Dernier livre, dernière coup de cœur, à remettre entre les mains de tous ceux qui souhaitent un avenir meilleur à notre humanité : Notre corps ne ment jamais, d'Alice Miller.


Psychanalyste de notre temps (1923-2010), Alice Miller a consacré sa carrière à l'enfance maltraitée. Elle dénonce entre autres, certaines pratiques éducationnelles nuisibles au développement sain et harmonieux de l'enfant, pratiques pour autant considérées comme normales par bon nombre d'entre nous et transmises par habitude de mère en fille, de père en fils. Elle appelle cela la pédagogie noire, « une éducation qui vise à briser la volonté de l'enfant et, par un exercice ouvert ou caché du pouvoir, de la manipulation et du chantage, à en faire un sujet docile ». Dans Notre corps de ment jamais, Alice Miller met particulièrement l'accent sur l'influence sociale et potentiellement dramatique du quatrième commandement : « Tu honoreras ton père et ta mère ». Son travail a pendant longtemps suscité de nombreuses réactions de rejet, tellement elle remettait en cause la pensée communément admise ainsi que les constructions propres à chacun. Et pourtant, à bien y regarder, on y voit comme une évidence !

"Parfois les gens ne veulent pas entendre la (et je dirais plutôt leur) vérité,

parce qu'ils ne veulent pas que leurs illusions se détruisent", Friedrich Nietzsche.


D'un point de vue technique et thérapeutique, Alice Miller explique à quel point notre corps porte en mémoire tous les manques affectifs et traumatismes psychiques de notre enfance. Notre corps peut alors être envisagé comme un merveilleux moyen de guérison à partir du moment où nous savons l'écouter, le respecter et en prendre soin. Respecter son corps, c'est être capable de reconnaître ses besoins et de se relier à ses véritables émotions. C'est assumer dans sa plus pure vérité le vécu de son enfance, sans se sentir coupable à chaque fois que nous constatons que nos parents n'ont pas été à la hauteur de ce que nous méritions. Nous devons être autorisé à voir clairement nos figures parentales, dans leurs forces et faiblesses transmises. Et nous avons le droit d'exprimer notre juste souffrance affective. Cela demande parfois un long cheminement intérieur, surtout lorsqu'on nous a autrefois appris à réprimer ce que nous étions et ce que nous ressentions.

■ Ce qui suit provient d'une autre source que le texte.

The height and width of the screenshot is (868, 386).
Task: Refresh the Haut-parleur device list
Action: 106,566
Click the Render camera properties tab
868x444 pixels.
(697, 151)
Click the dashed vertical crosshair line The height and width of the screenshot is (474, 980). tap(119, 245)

Alice Miller met l'accent sur la différence entre reconnaître intellectuellement une chose et l'intégrer émotionnellement. Ce qui touche au traumatisme de notre enfance et s'ancre profondément dans notre corps physique demande un regard libre et lucide sur notre vérité d'enfant, tout autant qu'une approche honnête et intègre de la charge émotionnelle associée. Tant que notre histoire est intellectuellement brimée par une morale bien pensante, nous ne pouvons nous en libérer. Nous nous éloignons de notre vérité et de notre réalité intérieure. Nous sommes alors condamnés à subir notre drame à perpétuité, rejouant notre histoire en changeant parfois le contexte et les personnages. Nous revivons ad vitam aeternam notre souffrance émotionnelle et affective de manière compulsive et répétitive. Une part de nous est enfermée dans ce passé difficile et conditionne malheureusement notre présent.

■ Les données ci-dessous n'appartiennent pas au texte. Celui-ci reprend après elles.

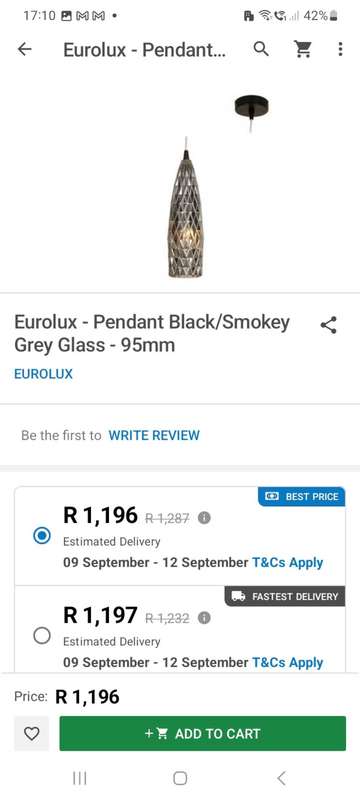Select the R 1,197 offer radio button

tap(42, 636)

Alice Miller montre à quel point l'obligation d'honorer son père ou sa mère malgré les mauvais traitements reçus au cours de l'enfance, peut condamner un individu à une souffrance intérieure infinie qu'il reproduira par nécessité viscérale et transmettra inconsciemment à sa progéniture.

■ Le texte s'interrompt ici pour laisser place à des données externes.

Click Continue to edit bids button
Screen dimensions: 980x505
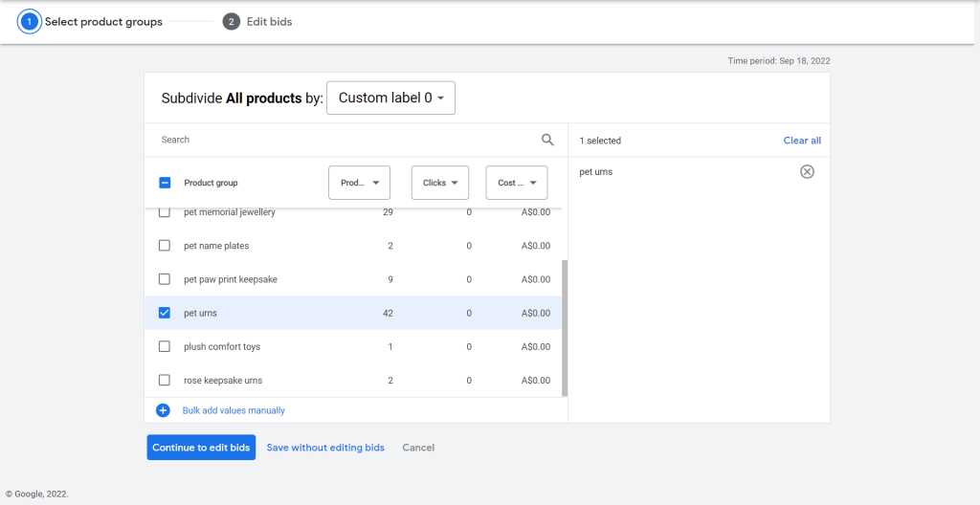[201, 448]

Elle explique également les limites du pardon, solution à ce jour apportée par la morale bien pensante pour créer un semblant de mieux-être à la fois individuel et sociétal. Ce pardon imposé par la pression sociale « peut donc se révéler, en l’occurrence, non seulement hypocrite et inutile, mais aussi dangereux en dissimulant la compulsion de répétition ». En effet, le pardon est un acte individuel et personnel qui ne peut être une quête extérieure à soi mais la conclusion naturelle d'un long cheminement intérieur dans la vérité de son cœur. Il ne peut nous être imposé par obligation ou nécessité. C'est un choix libre et conscient qui se présente à nous, au bon moment, telle une évidence. Pour autant, « Il ne s'agit pas de condamner en bloc les parents, mais de se placer du point de vue de l'enfant souffrant ».


« Nous ne parcourons pas le chemin vers l'état adulte en faisant preuve de tolérance envers les cruautés dont nous avons été victimes, mais dans la reconnaissance de notre vérité et dans une empathie grandissante avec l'enfant maltraité », Alice Miller.


Pour conclure, je dirais que nous, parents, avons à voir les choses différemment. Notre enfant ne nous appartient pas sous prétexte que nous l'avons fabriqué et porté dans la matière. Notre enfant est un cadeau du ciel dont nous avons la responsabilité. Graine d'amour inconditionnel, il s'intègre à notre histoire dans l'ouverture la plus totale, imprégnant son tendre cœur de tout notre fardeau affectif. Il met sa vie entre nos mains, son âme à notre portée, et nous fait entièrement confiance. Pour apprendre, il se limitera ainsi (au mieux dans un premier temps) aux conditions de notre expérience. Ça serait plutôt à nous, parents, d'en être reconnaissant et de l'honorer !

« Notre monde pourrait être meilleur si ces enfants pouvaient mettre leur énergie presque illimitée au service d'autres buts plus productifs, que la seule lutte pour exister ». Merci Alice, le ton est donné !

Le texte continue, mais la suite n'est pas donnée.